**Recorded data:**
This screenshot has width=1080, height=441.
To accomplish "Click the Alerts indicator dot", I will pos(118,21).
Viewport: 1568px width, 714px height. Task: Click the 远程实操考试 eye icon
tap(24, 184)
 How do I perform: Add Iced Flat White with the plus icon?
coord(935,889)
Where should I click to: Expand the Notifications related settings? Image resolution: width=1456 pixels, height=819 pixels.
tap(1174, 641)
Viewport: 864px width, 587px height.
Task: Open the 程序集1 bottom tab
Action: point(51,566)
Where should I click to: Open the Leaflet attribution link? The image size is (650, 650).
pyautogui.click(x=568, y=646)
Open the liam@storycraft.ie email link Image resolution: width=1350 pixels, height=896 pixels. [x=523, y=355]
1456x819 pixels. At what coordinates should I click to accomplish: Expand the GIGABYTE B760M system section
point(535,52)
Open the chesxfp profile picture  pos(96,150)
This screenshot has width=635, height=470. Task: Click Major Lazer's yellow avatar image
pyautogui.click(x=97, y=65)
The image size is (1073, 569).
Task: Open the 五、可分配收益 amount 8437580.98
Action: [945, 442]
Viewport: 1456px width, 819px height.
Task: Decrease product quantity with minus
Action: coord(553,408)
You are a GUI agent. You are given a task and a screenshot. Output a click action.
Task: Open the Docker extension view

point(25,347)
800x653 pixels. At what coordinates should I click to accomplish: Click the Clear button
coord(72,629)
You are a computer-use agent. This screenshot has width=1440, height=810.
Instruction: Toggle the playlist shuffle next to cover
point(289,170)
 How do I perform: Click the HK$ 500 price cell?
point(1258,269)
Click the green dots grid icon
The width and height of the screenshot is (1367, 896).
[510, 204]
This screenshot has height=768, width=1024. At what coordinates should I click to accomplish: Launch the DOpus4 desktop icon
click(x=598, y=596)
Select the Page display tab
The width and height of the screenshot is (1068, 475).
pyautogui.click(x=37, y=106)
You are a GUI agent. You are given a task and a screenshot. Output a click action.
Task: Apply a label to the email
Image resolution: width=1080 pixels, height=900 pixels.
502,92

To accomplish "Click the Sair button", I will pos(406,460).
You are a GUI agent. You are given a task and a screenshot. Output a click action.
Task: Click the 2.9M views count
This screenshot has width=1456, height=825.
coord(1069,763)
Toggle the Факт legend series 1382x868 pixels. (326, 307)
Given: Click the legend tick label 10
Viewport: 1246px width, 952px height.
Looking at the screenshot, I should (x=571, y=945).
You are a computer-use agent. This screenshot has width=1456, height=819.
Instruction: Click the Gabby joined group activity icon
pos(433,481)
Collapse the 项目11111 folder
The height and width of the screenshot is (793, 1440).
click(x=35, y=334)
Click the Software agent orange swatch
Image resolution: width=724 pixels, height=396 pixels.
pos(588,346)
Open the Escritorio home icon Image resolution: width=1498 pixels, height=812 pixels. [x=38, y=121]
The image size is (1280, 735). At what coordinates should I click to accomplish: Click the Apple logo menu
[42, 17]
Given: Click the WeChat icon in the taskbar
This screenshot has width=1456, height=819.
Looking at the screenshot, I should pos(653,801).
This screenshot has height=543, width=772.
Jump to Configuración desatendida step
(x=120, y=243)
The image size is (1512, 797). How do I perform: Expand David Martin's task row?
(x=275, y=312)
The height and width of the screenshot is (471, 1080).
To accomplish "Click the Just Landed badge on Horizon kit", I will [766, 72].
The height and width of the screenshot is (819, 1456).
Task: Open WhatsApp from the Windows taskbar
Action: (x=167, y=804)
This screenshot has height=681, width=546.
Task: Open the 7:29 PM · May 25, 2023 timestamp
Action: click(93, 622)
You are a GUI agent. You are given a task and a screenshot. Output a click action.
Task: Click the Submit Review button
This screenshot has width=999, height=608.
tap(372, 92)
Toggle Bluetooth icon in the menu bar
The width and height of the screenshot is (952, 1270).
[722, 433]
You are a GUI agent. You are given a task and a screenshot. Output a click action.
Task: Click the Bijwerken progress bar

**Prompt:** Rewrite all of the records above, changing each occurrence of "GUI agent" to "screen assistant" and leaving every other part unchanged.

**Output of the task:**
This screenshot has width=1080, height=441.
To accomplish "Click the Alerts indicator dot", I will pos(118,21).
Viewport: 1568px width, 714px height. Task: Click the 远程实操考试 eye icon
tap(24, 184)
 How do I perform: Add Iced Flat White with the plus icon?
coord(935,889)
Where should I click to: Expand the Notifications related settings? Image resolution: width=1456 pixels, height=819 pixels.
tap(1174, 641)
Viewport: 864px width, 587px height.
Task: Open the 程序集1 bottom tab
Action: point(51,566)
Where should I click to: Open the Leaflet attribution link? The image size is (650, 650).
pyautogui.click(x=568, y=646)
Open the liam@storycraft.ie email link Image resolution: width=1350 pixels, height=896 pixels. [x=523, y=355]
1456x819 pixels. At what coordinates should I click to accomplish: Expand the GIGABYTE B760M system section
point(535,52)
Open the chesxfp profile picture  pos(96,150)
This screenshot has width=635, height=470. Task: Click Major Lazer's yellow avatar image
pyautogui.click(x=97, y=65)
The image size is (1073, 569).
Task: Open the 五、可分配收益 amount 8437580.98
Action: [945, 442]
Viewport: 1456px width, 819px height.
Task: Decrease product quantity with minus
Action: coord(553,408)
You are a screen assistant. You are given a task and a screenshot. Output a click action.
Task: Open the Docker extension view

point(25,347)
800x653 pixels. At what coordinates should I click to accomplish: Click the Clear button
coord(72,629)
You are a computer-use agent. This screenshot has width=1440, height=810.
Instruction: Toggle the playlist shuffle next to cover
point(289,170)
 How do I perform: Click the HK$ 500 price cell?
point(1258,269)
Click the green dots grid icon
The width and height of the screenshot is (1367, 896).
[510, 204]
This screenshot has height=768, width=1024. At what coordinates should I click to accomplish: Launch the DOpus4 desktop icon
click(x=598, y=596)
Select the Page display tab
The width and height of the screenshot is (1068, 475).
pyautogui.click(x=37, y=106)
You are a screen assistant. You are given a task and a screenshot. Output a click action.
Task: Apply a label to the email
Image resolution: width=1080 pixels, height=900 pixels.
502,92

To accomplish "Click the Sair button", I will pos(406,460).
You are a screen assistant. You are given a task and a screenshot. Output a click action.
Task: Click the 2.9M views count
This screenshot has width=1456, height=825.
coord(1069,763)
Toggle the Факт legend series 1382x868 pixels. (326, 307)
Given: Click the legend tick label 10
Viewport: 1246px width, 952px height.
Looking at the screenshot, I should (x=571, y=945).
You are a computer-use agent. This screenshot has width=1456, height=819.
Instruction: Click the Gabby joined group activity icon
pos(433,481)
Collapse the 项目11111 folder
The height and width of the screenshot is (793, 1440).
click(x=35, y=334)
Click the Software agent orange swatch
Image resolution: width=724 pixels, height=396 pixels.
pos(588,346)
Open the Escritorio home icon Image resolution: width=1498 pixels, height=812 pixels. [x=38, y=121]
The image size is (1280, 735). At what coordinates should I click to accomplish: Click the Apple logo menu
[42, 17]
Given: Click the WeChat icon in the taskbar
This screenshot has width=1456, height=819.
Looking at the screenshot, I should pos(653,801).
This screenshot has height=543, width=772.
Jump to Configuración desatendida step
(x=120, y=243)
The image size is (1512, 797). How do I perform: Expand David Martin's task row?
(x=275, y=312)
The height and width of the screenshot is (471, 1080).
To accomplish "Click the Just Landed badge on Horizon kit", I will [766, 72].
The height and width of the screenshot is (819, 1456).
Task: Open WhatsApp from the Windows taskbar
Action: (x=167, y=804)
This screenshot has height=681, width=546.
Task: Open the 7:29 PM · May 25, 2023 timestamp
Action: click(93, 622)
You are a screen assistant. You are given a task and a screenshot. Output a click action.
Task: Click the Submit Review button
This screenshot has width=999, height=608.
tap(372, 92)
Toggle Bluetooth icon in the menu bar
The width and height of the screenshot is (952, 1270).
[722, 433]
You are a screen assistant. You are given a task and a screenshot. Output a click action.
Task: Click the Bijwerken progress bar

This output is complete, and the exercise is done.